Problem to work on: Output the full listing that appears below, exactly as it is presented.

Information provided:

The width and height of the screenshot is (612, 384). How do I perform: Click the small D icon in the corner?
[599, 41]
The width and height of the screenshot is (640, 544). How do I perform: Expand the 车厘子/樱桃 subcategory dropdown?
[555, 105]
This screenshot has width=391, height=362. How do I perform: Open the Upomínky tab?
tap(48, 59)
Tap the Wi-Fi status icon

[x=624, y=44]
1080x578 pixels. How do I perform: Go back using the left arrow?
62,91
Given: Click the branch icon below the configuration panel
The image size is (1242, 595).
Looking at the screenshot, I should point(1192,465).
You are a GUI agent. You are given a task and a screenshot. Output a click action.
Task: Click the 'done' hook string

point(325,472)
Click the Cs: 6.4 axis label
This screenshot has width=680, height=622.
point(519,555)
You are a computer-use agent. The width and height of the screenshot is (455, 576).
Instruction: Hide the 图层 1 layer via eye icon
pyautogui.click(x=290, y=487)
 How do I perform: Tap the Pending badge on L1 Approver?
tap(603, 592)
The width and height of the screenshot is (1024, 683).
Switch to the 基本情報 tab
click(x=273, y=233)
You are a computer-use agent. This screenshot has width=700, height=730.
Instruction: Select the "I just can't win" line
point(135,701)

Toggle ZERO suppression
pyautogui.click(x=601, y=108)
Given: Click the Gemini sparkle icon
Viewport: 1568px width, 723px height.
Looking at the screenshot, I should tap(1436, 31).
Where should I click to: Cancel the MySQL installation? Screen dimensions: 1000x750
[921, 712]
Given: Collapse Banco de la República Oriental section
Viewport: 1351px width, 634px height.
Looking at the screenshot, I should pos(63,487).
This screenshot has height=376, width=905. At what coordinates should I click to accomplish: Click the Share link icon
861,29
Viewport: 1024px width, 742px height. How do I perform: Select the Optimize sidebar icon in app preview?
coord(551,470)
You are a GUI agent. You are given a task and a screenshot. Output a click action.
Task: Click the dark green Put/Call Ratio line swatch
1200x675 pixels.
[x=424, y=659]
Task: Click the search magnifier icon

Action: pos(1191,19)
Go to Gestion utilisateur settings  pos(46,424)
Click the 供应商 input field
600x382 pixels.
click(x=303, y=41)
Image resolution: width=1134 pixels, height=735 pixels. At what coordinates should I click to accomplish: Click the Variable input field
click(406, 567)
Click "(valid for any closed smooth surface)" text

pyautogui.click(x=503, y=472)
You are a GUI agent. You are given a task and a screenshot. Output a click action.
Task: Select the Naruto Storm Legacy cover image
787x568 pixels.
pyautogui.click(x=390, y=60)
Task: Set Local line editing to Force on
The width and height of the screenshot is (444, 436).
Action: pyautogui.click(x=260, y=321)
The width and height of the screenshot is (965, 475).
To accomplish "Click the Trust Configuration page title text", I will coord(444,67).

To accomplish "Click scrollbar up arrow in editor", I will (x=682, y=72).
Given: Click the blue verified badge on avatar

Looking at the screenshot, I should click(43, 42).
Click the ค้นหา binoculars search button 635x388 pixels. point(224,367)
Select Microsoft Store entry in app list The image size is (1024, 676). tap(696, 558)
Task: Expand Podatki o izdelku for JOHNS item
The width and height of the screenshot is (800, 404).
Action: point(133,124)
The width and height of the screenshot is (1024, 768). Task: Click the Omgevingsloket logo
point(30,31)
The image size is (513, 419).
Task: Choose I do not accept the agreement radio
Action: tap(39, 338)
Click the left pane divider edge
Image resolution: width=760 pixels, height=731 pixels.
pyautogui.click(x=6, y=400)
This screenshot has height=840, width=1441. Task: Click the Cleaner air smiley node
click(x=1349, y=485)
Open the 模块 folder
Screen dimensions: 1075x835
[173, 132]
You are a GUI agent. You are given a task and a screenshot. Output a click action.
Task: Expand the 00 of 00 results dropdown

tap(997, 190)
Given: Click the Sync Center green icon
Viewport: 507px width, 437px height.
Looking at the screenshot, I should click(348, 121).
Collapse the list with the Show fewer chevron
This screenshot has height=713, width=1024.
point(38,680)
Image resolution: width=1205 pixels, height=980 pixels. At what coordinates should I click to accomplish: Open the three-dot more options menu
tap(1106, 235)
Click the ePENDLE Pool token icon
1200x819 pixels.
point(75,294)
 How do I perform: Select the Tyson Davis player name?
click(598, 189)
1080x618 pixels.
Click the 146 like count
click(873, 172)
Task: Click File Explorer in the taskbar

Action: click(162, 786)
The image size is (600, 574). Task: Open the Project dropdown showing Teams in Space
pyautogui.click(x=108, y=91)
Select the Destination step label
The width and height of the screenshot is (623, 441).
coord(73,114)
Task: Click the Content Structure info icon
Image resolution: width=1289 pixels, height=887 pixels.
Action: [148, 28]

Exercise answer:
The width and height of the screenshot is (612, 384). How do I perform: Click the small D icon in the corner?
[599, 41]
The width and height of the screenshot is (640, 544). How do I perform: Expand the 车厘子/樱桃 subcategory dropdown?
[555, 105]
This screenshot has width=391, height=362. How do I perform: Open the Upomínky tab?
tap(48, 59)
Tap the Wi-Fi status icon

[x=624, y=44]
1080x578 pixels. How do I perform: Go back using the left arrow?
62,91
Given: Click the branch icon below the configuration panel
The image size is (1242, 595).
Looking at the screenshot, I should point(1192,465).
You are a GUI agent. You are given a task and a screenshot. Output a click action.
Task: Click the 'done' hook string

point(325,472)
Click the Cs: 6.4 axis label
This screenshot has width=680, height=622.
point(519,555)
You are a computer-use agent. The width and height of the screenshot is (455, 576).
Instruction: Hide the 图层 1 layer via eye icon
pyautogui.click(x=290, y=487)
 How do I perform: Tap the Pending badge on L1 Approver?
tap(603, 592)
The width and height of the screenshot is (1024, 683).
Switch to the 基本情報 tab
click(x=273, y=233)
You are a computer-use agent. This screenshot has width=700, height=730.
Instruction: Select the "I just can't win" line
point(135,701)

Toggle ZERO suppression
pyautogui.click(x=601, y=108)
Given: Click the Gemini sparkle icon
Viewport: 1568px width, 723px height.
Looking at the screenshot, I should tap(1436, 31).
Where should I click to: Cancel the MySQL installation? Screen dimensions: 1000x750
[921, 712]
Given: Collapse Banco de la República Oriental section
Viewport: 1351px width, 634px height.
Looking at the screenshot, I should pos(63,487).
This screenshot has height=376, width=905. At what coordinates should I click to accomplish: Click the Share link icon
861,29
Viewport: 1024px width, 742px height. How do I perform: Select the Optimize sidebar icon in app preview?
coord(551,470)
You are a GUI agent. You are given a task and a screenshot. Output a click action.
Task: Click the dark green Put/Call Ratio line swatch
1200x675 pixels.
[x=424, y=659]
Task: Click the search magnifier icon

Action: pos(1191,19)
Go to Gestion utilisateur settings  pos(46,424)
Click the 供应商 input field
600x382 pixels.
click(x=303, y=41)
Image resolution: width=1134 pixels, height=735 pixels. At what coordinates should I click to accomplish: Click the Variable input field
click(406, 567)
Click "(valid for any closed smooth surface)" text

pyautogui.click(x=503, y=472)
You are a GUI agent. You are given a task and a screenshot. Output a click action.
Task: Select the Naruto Storm Legacy cover image
787x568 pixels.
pyautogui.click(x=390, y=60)
Task: Set Local line editing to Force on
The width and height of the screenshot is (444, 436).
Action: pyautogui.click(x=260, y=321)
The width and height of the screenshot is (965, 475).
To accomplish "Click the Trust Configuration page title text", I will coord(444,67).

To accomplish "Click scrollbar up arrow in editor", I will (x=682, y=72).
Given: Click the blue verified badge on avatar

Looking at the screenshot, I should click(43, 42).
Click the ค้นหา binoculars search button 635x388 pixels. point(224,367)
Select Microsoft Store entry in app list The image size is (1024, 676). tap(696, 558)
Task: Expand Podatki o izdelku for JOHNS item
The width and height of the screenshot is (800, 404).
Action: point(133,124)
The width and height of the screenshot is (1024, 768). Task: Click the Omgevingsloket logo
point(30,31)
The image size is (513, 419).
Task: Choose I do not accept the agreement radio
Action: tap(39, 338)
Click the left pane divider edge
Image resolution: width=760 pixels, height=731 pixels.
pyautogui.click(x=6, y=400)
This screenshot has height=840, width=1441. Task: Click the Cleaner air smiley node
click(x=1349, y=485)
Open the 模块 folder
Screen dimensions: 1075x835
[173, 132]
You are a GUI agent. You are given a task and a screenshot. Output a click action.
Task: Expand the 00 of 00 results dropdown

tap(997, 190)
Given: Click the Sync Center green icon
Viewport: 507px width, 437px height.
Looking at the screenshot, I should click(348, 121).
Collapse the list with the Show fewer chevron
This screenshot has height=713, width=1024.
point(38,680)
Image resolution: width=1205 pixels, height=980 pixels. At what coordinates should I click to accomplish: Open the three-dot more options menu
tap(1106, 235)
Click the ePENDLE Pool token icon
1200x819 pixels.
point(75,294)
 How do I perform: Select the Tyson Davis player name?
click(598, 189)
1080x618 pixels.
Click the 146 like count
click(873, 172)
Task: Click File Explorer in the taskbar

Action: click(162, 786)
The image size is (600, 574). Task: Open the Project dropdown showing Teams in Space
pyautogui.click(x=108, y=91)
Select the Destination step label
The width and height of the screenshot is (623, 441).
coord(73,114)
Task: Click the Content Structure info icon
Image resolution: width=1289 pixels, height=887 pixels.
Action: [148, 28]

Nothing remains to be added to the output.